Just create a new feature that ends _variant

Defining your activation

You can define your activation as your project needs, but in most of the cases you will need one of this two options:

activation by host: applicationHostname
activation rollout session: gradualRolloutSessionId

applicationHostname allows you to keep your test active on any testing environment and when its active on production

If you also add gradualRolloutSessionId you can rollout your test gradually

Defining your variants

In the VARIANT tab you can define as many cases as you need and control the percentage of users that will get each variant.

Please note that if you define and activation with rollout and enabled/disabled variants you will split your users as follow:

assuming total: 1.000 users

activation rollout (50%): 500 users

enabled variant (50%): 250 users

disabled variant (50%): 250 users

For a total of 1.000 only half of them will count as testing users and half of those will see the enabled options, that means that 750 users will see the old version but only 250 will be considered in the result of the A/B testing. If your objective is to test 500 users with enabled and 500 users with disabled remove the rollout configuration.

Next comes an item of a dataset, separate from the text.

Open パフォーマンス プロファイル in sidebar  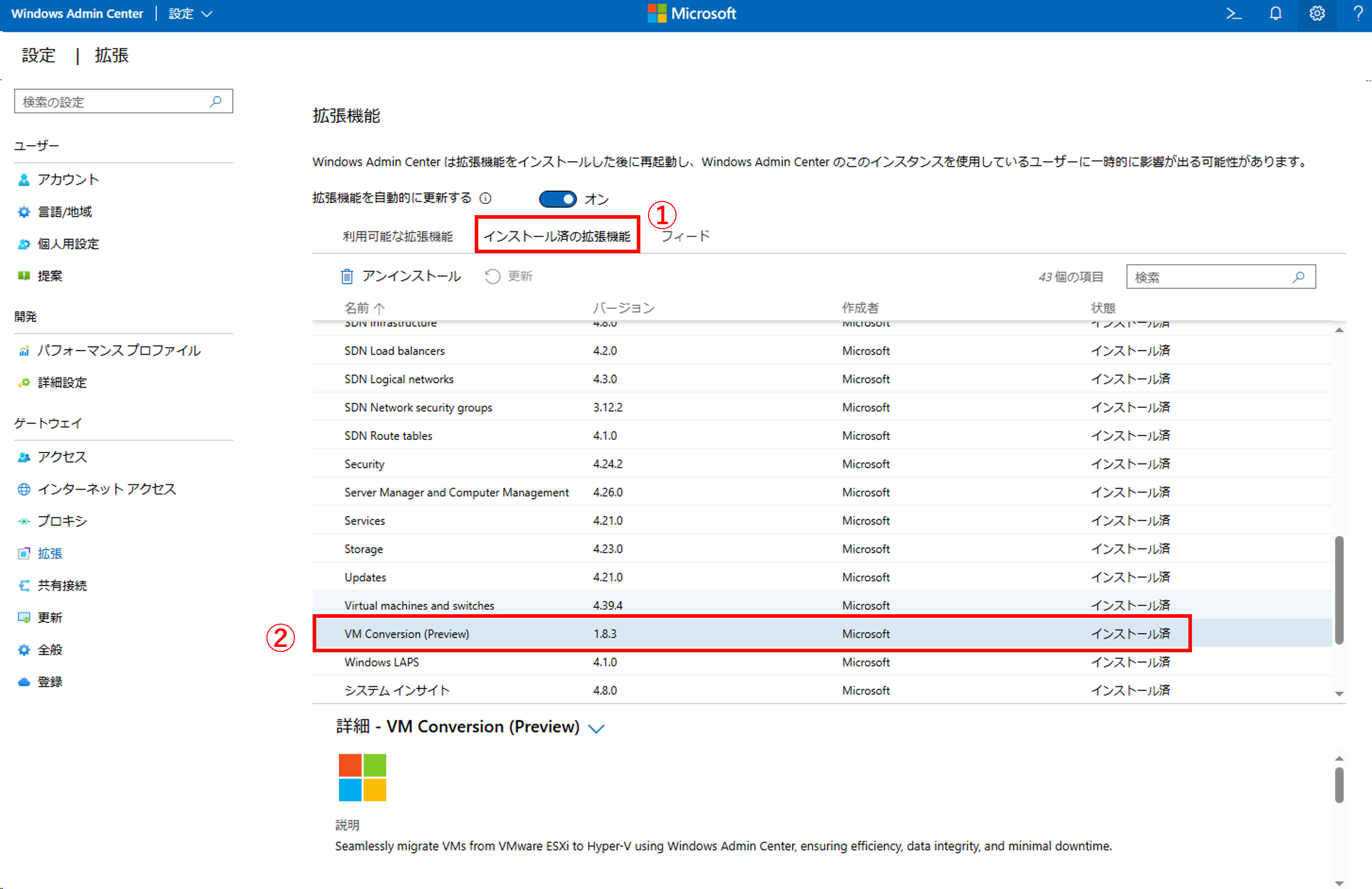[119, 350]
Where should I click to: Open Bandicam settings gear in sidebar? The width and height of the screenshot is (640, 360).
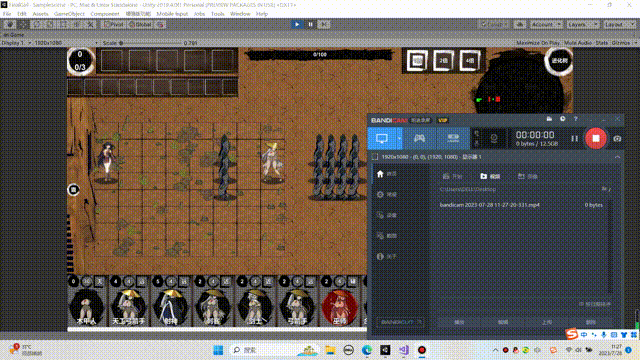click(x=386, y=194)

Once your A/B testing is ready you should get something like this:

{
  "flags": {
    "test-flag": true, // not an A/B testing
    "test-test-feature_name_variant": true
  },
  "variants": {
    "test-feature_name_variant": {
      "name": "enabled" // or "disabled"
    }
  }
}

If instead your A/B testing is inactive you should get something like this:

{
  "flags": {
    "test-flag": true // not an A/B testing
  },
  "variants": {}
}

Including extra data

Some times you need to include additional data to know how to handle each variant, this is useful because you can develop the variant implementation detached from the end value (that can be content that is not ready yet). You will then be able to develop and deploy your A/B testing and, other teams in charge of producing the content, will be able to test it without any other interaction with your code.

Segment: measuring your new A/B testing

To measure if any of the variants of an A/B testing is significant we need to know three things:

the total number of users in the A/B testing
which variant each one got
the success metric

To know the total number of users we send an event feature_flags each time a user gets a new set of feature flags, but to know which variant each user gets we need to format our feature flags as the following array:

;[`${FEATURE_FLAG_NAME}`, `${FEATURE_FLAG_NAME}:${FEATURE_FLAG_VARIANT_NAME}`]

For example, the previous feature flags will be format as:

[
  "test-flag", // not an A/B testing
  "test-feature_name_variant",
  "test-feature_name_variant:enabled"
  // or "test-feature_name_variant:disabled",
]

And send it in the prop featureFlags this way we can easily search feature flags and/or variants.

analytics.track(`feature_flags`, {
  featureFlags: [
    "test-flag", // not an A/B testing
    "test-feature_name_variant",
    "test-feature_name_variant:enabled"
  ]
})

Finally, you need to define your success metric (and time frame). This way the data team (or any other team) will be able to generate a dashboard to measure the success (or failure) of your test.